WASHINGTON – U.S. Rep. Stephanie Murphy, D-Fla., and U.S. Rep. Brian Fitzpatrick, R-Penn, reintroduced a bipartisan bill to crack down on adults who stalk children online or in their communities. The Combat Online Predators Act increases the criminal penalty that a federal judge is authorized to impose on a defendant convicted of this crime. Last year, the House passed with broad bipartisan support the Murphy-Fitzpatrick bill. The Senate then unanimously passed the bill in a slightly modified form, but time ran out before the House could vote on this version before sending it to the President for his signature. This year, U.S. Senator Patrick Toomey, R-Penn, and U.S. Senator Bob Casey, D-Penn, have introduced an identical bill in the Senate.

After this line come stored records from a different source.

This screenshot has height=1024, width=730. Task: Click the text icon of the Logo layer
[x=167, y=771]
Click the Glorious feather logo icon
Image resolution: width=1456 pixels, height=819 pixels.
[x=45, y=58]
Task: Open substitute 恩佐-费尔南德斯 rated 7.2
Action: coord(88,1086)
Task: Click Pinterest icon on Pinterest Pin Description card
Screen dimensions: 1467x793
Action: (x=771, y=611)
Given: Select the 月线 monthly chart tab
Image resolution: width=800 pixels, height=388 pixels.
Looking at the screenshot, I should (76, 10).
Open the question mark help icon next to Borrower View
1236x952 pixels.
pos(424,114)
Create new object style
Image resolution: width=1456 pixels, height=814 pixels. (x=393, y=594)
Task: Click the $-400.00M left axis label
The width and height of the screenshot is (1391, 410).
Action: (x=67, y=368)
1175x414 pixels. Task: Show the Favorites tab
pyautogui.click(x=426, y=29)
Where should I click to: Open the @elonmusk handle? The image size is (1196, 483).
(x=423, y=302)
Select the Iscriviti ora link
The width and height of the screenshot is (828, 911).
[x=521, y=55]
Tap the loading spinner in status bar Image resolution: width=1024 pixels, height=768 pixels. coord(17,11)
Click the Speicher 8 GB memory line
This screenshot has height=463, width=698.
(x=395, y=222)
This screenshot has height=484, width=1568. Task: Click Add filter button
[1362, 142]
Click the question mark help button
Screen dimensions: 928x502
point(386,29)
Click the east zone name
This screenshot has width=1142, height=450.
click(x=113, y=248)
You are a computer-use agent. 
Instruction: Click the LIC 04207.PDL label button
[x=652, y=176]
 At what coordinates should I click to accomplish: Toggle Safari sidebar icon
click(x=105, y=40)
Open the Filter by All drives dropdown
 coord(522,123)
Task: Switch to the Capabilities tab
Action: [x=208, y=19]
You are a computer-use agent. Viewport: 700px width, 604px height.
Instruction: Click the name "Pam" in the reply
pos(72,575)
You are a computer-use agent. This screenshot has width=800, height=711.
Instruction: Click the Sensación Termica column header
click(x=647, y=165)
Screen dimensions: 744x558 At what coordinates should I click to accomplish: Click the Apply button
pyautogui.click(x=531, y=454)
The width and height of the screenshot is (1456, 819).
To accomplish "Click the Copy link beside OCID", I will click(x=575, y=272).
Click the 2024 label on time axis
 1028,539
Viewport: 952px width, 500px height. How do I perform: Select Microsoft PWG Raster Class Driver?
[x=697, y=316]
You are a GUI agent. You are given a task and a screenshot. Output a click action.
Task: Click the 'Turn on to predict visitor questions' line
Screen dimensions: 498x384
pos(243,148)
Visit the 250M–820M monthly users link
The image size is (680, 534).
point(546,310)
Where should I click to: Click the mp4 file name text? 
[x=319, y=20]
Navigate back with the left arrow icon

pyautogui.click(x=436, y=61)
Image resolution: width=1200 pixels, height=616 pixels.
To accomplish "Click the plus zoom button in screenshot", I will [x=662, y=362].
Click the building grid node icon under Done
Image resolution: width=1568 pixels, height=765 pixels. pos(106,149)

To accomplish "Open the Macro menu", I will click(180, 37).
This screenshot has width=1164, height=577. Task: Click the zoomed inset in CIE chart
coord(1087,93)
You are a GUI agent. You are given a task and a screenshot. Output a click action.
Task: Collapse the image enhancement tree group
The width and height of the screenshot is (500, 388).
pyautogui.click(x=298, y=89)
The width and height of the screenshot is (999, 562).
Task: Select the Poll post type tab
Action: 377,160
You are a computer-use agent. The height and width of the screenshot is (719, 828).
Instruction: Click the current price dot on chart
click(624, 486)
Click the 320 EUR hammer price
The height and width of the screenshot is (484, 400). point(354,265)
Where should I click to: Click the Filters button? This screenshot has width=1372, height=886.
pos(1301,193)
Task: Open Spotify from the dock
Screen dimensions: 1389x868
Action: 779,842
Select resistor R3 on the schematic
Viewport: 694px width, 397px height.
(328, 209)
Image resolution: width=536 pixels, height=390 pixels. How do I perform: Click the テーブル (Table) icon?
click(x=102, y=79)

“Adults who stalk or harass children online or in our communities commit a serious crime. Our bill will ensure federal judges can give convicted defendants the prison sentence they deserve,” said Murphy. “It’s an honor to work with Congressman Fitzpatrick, a former FBI agent, and with Senators Toomey and Casey, and we will do everything within our power to get this bill over the finish line in this Congress.”

“We have no higher responsibility than to protect our kids. We must do everything we can to forcefully respond to egregious instances of stalking and cyberstalking, especially when committed against minors – the most vulnerable among us,” said Fitzpatrick, the only former FBI Supervisory Special Agent and federal prosecutor in Congress. “The Combat Online Predators Act ensures that, not only are we increasing penalties for these crimes, but we are also requiring federal law enforcement officials to constantly evaluate and update practices to combat this online harassment. I look forward to working with Senators Toomey and Casey and Congresswoman Murphy to get this measure signed into law.”

Under current law, it is a federal crime for an individual to harass or intimidate another individual, in person or online, in a way that places them in fear of physical harm or causes them significant emotional distress. The maximum criminal penalty is 5 years in prison, and 10 years in prison if the defendant causes serious physical injury to the victim or uses a dangerous weapon. The Murphy-Fitzpatrick bill would increase the maximum penalty by 5 years, to 10 years and 15 years respectively, when the defendant is an adult and the victim is under 18 years of age. The purpose is to deter adults from harming kids in the first place and appropriately punish adults who engage in this criminal conduct.  

Last Congress, 19 Murphy-led measures became law, and an additional 8 measures—including the Combat Online Predators Act—passed the House.